Необычно для философа и полностью противоположно Эпиктету общественное положение Марка Аврелия (121–180): он был императором. Тем не менее его пессимизм и мужество отчаяния столь же выразительны. «Теперь обратись к нравам окружающих – самого утонченного едва можно вынести; что себя самого еле выносишь, я уж не говорю. И вот в этой тьме, мути и потоке естества, и времени, и движения, и того, что движется, есть ли, не придумаю, хоть что-нибудь, что можно ценить, о чем хлопотать. Напротив, утешать себя нужно ожиданием естественного распада и не клясть здешнее пребывание, а искать отдохновение единственно вот в чем: во-первых, ничего не случится со мной иначе как в согласии с природой целого; во-вторых, дано мне не делать ничего против моего бога и гения, потому что никто не заставит пойти против него»[184].Шатко стало не только положение личности, тем более раба, но и положение империи. Наступил период ее заката. Это не пессимизм раба или придворного, а пессимизм императоров и, стало быть, империи. Пожалуй, это близко по мироощущению к времени гибели Российской империи. Что может спасти: внешние силы или сознание внутренней правоты? Иногда говорят с достоинством: мы работали, ни о чем не знали, нам не в чем себя упрекнуть. Это ответ добродетели. Все на что-то надеются. Если попытаться разобраться, на что именно, то придем к ответам, которые давали стоики и эпикурейцы, или к отсутствию ответа у скептиков.
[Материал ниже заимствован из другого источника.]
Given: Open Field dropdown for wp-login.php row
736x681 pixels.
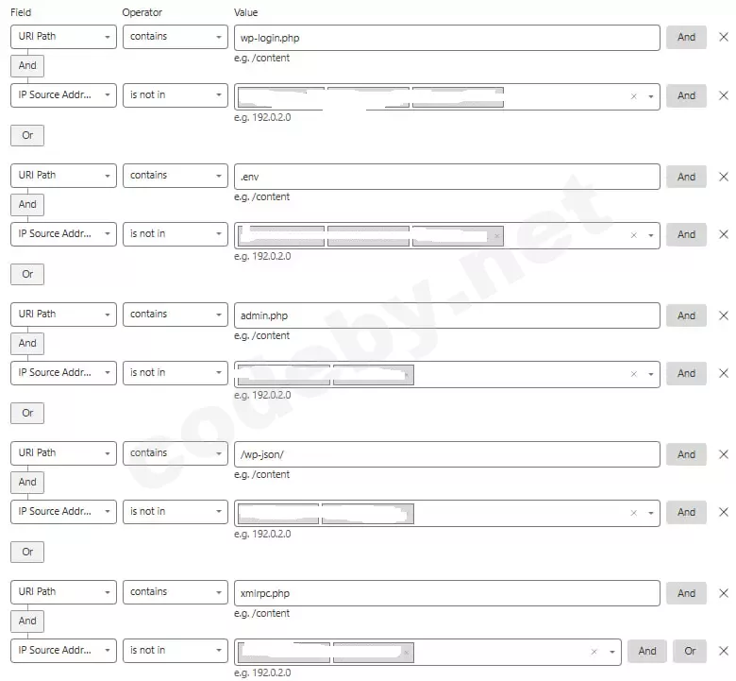Looking at the screenshot, I should click(x=63, y=37).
Судьба назначает нечто человеку, как врач прописывает лекарство. Здесь судьба – врач, а не философия, как у киников. Лекарство же бывает горьким. Так и зло в мире – это горькое лекарство, которым нас лечит природа[185]
. Это близко к христианскому представлению о том, что болезнь дается в наказание за грехи, тем более если считается, что человек не может и не должен разбираться, за что наказан. Болезни не дала бы природа, если бы это не принесло пользы целому. Правда, в другом месте Марк Аврелий говорит, что зла вообще нет.Не только пассивно воспринимать все неподвластное человеческой воле, в том числе бедствия (не говоря о сопротивлении), а активно участвовать в этом призывает Марк Аврелий. «Итак, есть два основания, почему должно принимать с нежностью все то, что с тобой случается. Одно: с тобой случилось, тебе назначено и находилось в некотором отношении к тебе то, что увязано наверху со старшими из причин. Другое: что относится к каждому в отдельности, также является причиной благоденствия, свершения, и, Зевсом клянусь, самого существования того, что управляет целым»[186]
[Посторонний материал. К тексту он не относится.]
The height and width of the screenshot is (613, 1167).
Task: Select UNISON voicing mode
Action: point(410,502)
. Сами препятствия, как зло, помогают нам. «И продвигает в деле самая помеха делу и ведет по пути трудность пути»[187]. Боль же и наслаждение не имеют к этике никакого отношения (безразличны к ней), так как они не делают человека ни лучше, ни хуже и не являются поэтому ни благом, ни злом.Важное место в этике Марка Аврелия занимает требование быть всегда одинаковым в ответ на действия внешних обстоятельств, что означает постоянную соразмерность, внутреннюю согласованность душевного склада и всей жизни. «Быть похожим на утес, о который неустанно бьется волна; он стоит, и разгоряченная волна затихает вокруг него»[188]
.Сходные мысли встречались и у Сенеки. «Поверь мне, великое дело – играть всегда одну роль. Но никто, кроме мудреца, этого не делает; все прочие многолики»[189]
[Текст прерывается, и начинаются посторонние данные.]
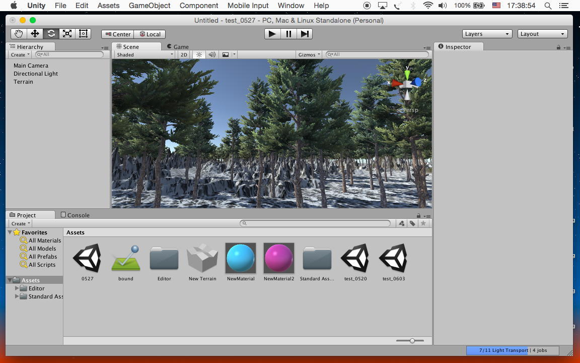
Task: Open the Shaded draw mode dropdown
Action: pos(144,54)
. Отсутствие целостности и цельности – причина того, что люди, запутываясь в перемене масок, оказываются расщепленными. А целостность нужна, потому что сам человек – часть мирового целого, без которого он не может существовать, как рука или нога отдельно от остального тела. Представление о единстве всего во вселенной постоянно повторяется Марком Аврелием.То был единственный случай в мировой истории, когда государством правил философ и достигнута была видимая социальная вершина торжества философии. Казалось бы, именно Марку Аврелию и попытаться создать государство на тех философских принципах, которые разрабатывались в философии начиная с Сократа и Платона. Но Марк Аврелий не только не начал кардинальных преобразований (хотя как у императора у него были все возможности для этого – не то что у Платона), но даже не обращался к людям со ставшими модными в то время философскими проповедями, а лишь вел дневник – для себя, не для печати. Это крайняя степень разочарованности в возможности улучшить положение. Осуществилось одно из желаний Платона о философе, управляющем государством, но Марк Аврелий понимал, насколько трудное, если не безнадежное дело пытаться исправить людей и общественные отношения в его время, В самоумалении Сократа была ирония, в самоумалении Сенеки и Марка Аврелия – неподдельная скорбь.